= Reading text =
%%
Jennifer, who is tipped for an Oscar nod for her role as a car-crash survivor in upcoming indie drama Cake, also hits out at her "Poor, Sorry, Sad in Love Jen" stereotype.
"I think people are starting to feel like, Are we that stupid?" she says. "Seriously. How many times can I be out there in the world, enjoying my life, and yet the narrative is 'Poor, Sorry, Sad in Love Jen' … whatever the stupid headline is."
"... There was a part of me that used to get very upset. I was guilty of getting too up in arms about stuff that wasn't real, phantom boxing with something that's not even there. Now I'd rather just focus on people and things that are here, happening, and what's yet to come. My friends, my family, wonderful people I work with. We know what the real is."
That "real" includes Justin Theroux, Jennifer's 43-year-old actor fiance (the pair started dating 2011 and got engaged in August 2012).
"He's one of the most humble, decent human beings," she says. "He's not an ass. He's not like some of our friends who are young and up-and-coming and they hit celebrity, and all of a sudden you're like, 'Oh! You're different. Now you don't say hi to people?'"
%%
= Stored data =
%%
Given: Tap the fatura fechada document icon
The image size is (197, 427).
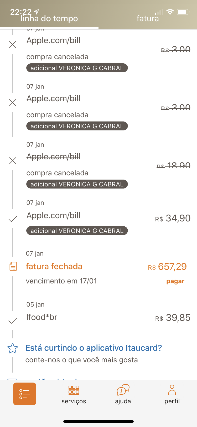Looking at the screenshot, I should [x=13, y=266].

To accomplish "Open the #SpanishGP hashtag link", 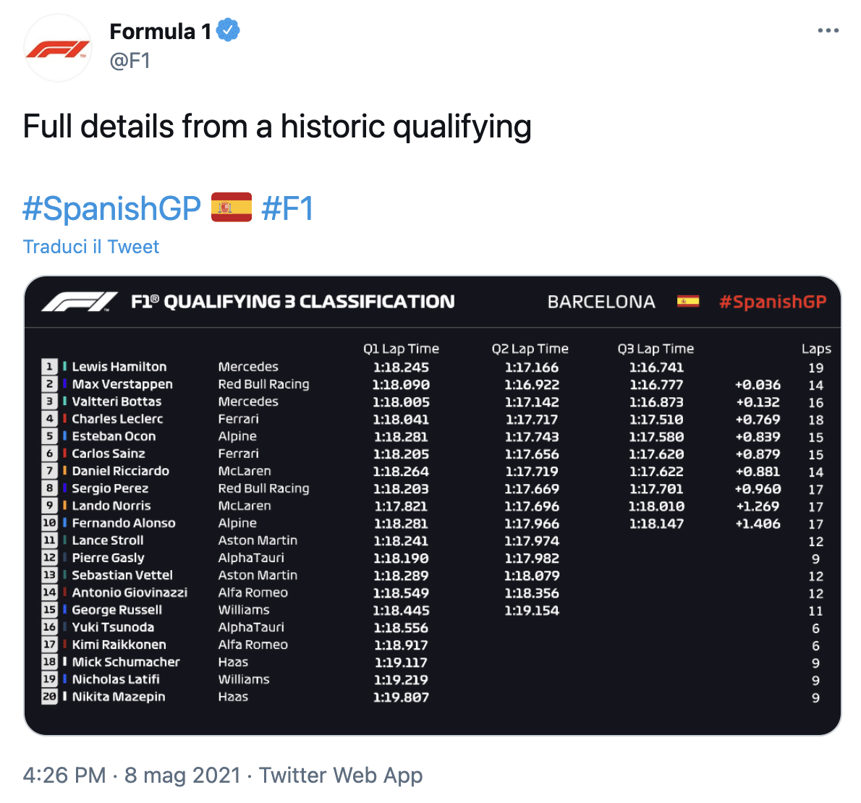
%%
= List of tasks =
1 > Answer these from the interview excerpt:
(a) What role in Cake may earn Jennifer an Oscar nod?
(b) How old is Justin Theroux?
(c) When did Jennifer and Justin Theroux get engaged?
2 > Does each statement agree with the interview excerpt? Answer yes or no and quote the deciding words.
(a) Jennifer and Justin Theroux began dating in 2012.
(b) Cake is described as an indie drama.
(c) Jennifer says there was a time when she got very upset over such stories.
The material has no connection to the interview excerpt.

= Response list =
1 >
(a) A car-crash survivor
(b) 43
(c) August 2012

2 >
(a) No: "the pair started dating 2011"
(b) Yes: "upcoming indie drama Cake"
(c) Yes: "There was a part of me that used to get very upset."